Over the years, I made a handful of maps of various things in Cambridge; I have collected some, but not all of them, on this page about housing things in Cambridge.
This includes things like maps of where you could legally build a fourplex (short answer: not many places!); the distribution of tax paid per parcel (Kendall Square pays a lot!) and more.
Fun fact: sharing this link on Mastodon caused my server to serve 112,772,802 bytes of data, in 430 requests, over the 60 seconds after I posted it (>7 r/s). Not because humans wanted them, but because of the LinkFetchWorker, which kicks off 1-60 seconds after Mastodon indexes a post (and possibly before it's ever seen by a human).
Every Mastodon instance fetches and stores their own local copy of my 750kb preview image.
(I was inspired by to look by @jwz's post: https://mastodon.social/@jwz/109411593248255294.)
@crschmidt well, this sounds like a p0 bug. Mastodon is going into robots.txt on many servers once this gets noticed widely.
@cshabsin Don't worry! I just confirmed that Mastodon doesn't respect robots.txt for any of these fetches, so even if it's added to robots.txt, it will have no effect!
@crschmidt @cshabsin that definitely seems ... inappropriate.
@tw @crschmidt @cshabsin link preview bots all ignore robots.txt, so mastodon is at least following precedent here.
Except that I think Mastodon's implementation is wrong: on a centralized network the preview is created at the 'request' of the person sharing, so robots.txt doesn't apply. But here it's created fully automatically, so it really should apply.

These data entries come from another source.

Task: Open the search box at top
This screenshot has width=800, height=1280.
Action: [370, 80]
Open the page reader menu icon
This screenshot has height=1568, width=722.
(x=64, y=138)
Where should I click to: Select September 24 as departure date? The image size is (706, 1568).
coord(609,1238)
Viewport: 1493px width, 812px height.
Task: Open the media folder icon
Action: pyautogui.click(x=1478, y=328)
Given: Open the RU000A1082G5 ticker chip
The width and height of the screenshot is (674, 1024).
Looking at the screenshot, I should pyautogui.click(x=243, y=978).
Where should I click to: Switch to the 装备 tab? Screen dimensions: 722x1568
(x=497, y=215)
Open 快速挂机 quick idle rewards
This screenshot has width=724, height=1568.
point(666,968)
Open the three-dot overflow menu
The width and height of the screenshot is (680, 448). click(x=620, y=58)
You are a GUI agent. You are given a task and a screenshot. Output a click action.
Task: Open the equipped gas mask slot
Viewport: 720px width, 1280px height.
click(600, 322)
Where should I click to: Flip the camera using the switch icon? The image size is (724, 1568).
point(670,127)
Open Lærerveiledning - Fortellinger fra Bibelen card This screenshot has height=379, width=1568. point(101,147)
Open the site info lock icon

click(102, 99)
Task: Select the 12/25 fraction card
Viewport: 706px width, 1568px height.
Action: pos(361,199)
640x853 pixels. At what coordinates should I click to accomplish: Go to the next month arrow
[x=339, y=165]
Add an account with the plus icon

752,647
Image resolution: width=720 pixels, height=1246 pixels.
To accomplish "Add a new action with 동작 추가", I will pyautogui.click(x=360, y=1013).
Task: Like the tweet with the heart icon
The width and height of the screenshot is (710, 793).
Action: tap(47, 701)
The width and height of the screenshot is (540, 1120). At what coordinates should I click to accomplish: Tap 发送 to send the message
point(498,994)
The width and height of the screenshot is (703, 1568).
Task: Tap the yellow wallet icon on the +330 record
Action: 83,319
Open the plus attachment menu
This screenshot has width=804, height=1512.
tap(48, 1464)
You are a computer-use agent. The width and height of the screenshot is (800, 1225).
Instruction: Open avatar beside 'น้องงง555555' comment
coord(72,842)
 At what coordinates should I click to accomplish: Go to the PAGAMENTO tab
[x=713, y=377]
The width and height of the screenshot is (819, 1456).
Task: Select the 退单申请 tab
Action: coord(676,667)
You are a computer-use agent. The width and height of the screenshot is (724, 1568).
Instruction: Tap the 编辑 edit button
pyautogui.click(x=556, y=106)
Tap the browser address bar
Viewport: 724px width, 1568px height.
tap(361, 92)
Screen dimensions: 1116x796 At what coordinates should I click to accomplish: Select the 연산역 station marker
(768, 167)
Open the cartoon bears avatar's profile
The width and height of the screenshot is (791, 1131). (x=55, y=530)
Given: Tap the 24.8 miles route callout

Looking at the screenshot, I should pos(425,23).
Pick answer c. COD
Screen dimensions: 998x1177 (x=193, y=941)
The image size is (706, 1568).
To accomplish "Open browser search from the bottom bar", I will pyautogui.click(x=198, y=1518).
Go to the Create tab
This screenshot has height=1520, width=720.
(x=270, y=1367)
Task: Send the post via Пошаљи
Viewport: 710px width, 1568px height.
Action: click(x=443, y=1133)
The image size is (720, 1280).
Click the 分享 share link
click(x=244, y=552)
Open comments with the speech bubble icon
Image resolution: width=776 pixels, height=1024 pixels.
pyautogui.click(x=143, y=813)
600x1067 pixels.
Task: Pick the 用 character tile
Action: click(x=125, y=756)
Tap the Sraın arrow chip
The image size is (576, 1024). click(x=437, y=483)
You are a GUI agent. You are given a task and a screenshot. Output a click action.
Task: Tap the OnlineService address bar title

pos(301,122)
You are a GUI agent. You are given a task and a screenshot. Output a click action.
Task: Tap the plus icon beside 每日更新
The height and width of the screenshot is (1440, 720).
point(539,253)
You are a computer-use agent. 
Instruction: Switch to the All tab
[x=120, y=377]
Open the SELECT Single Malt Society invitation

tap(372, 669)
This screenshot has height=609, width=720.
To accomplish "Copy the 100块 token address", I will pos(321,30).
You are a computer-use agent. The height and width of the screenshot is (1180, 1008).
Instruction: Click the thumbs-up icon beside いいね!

The fix would be to capture the site at sharing time and send it along in the post, which is also more efficient (though prone to abuse?)
@jefftk @tw @cshabsin yeah, the prone to abuse and "hard to standardize across all implementations" are the reasons it was rejected in 2017, and has languished as an untouched feature request since 2020 (respectively). Time to rethink that. (I don't love that a single implementation is 95% of the fediverse, but it is; standardization is frankly secondary to making sure the core implementation works well.
@gme @crschmidt @cshabsin @jefftk That's a pretty dismissive take on software violating an agreed-upon Internet standard...
@gme @crschmidt @tw @cshabsin where do you see that in the blog post? I agree that scraping a preview isn't crawling if you do it at send time, but doing it at automatically at retrieve time is
@gme @crschmidt @tw @cshabsin @jefftk
Lack of alt text in a text only image... I think many clients even offer to OCR it for you. This small thing goes a long way to making this place more open and accessible!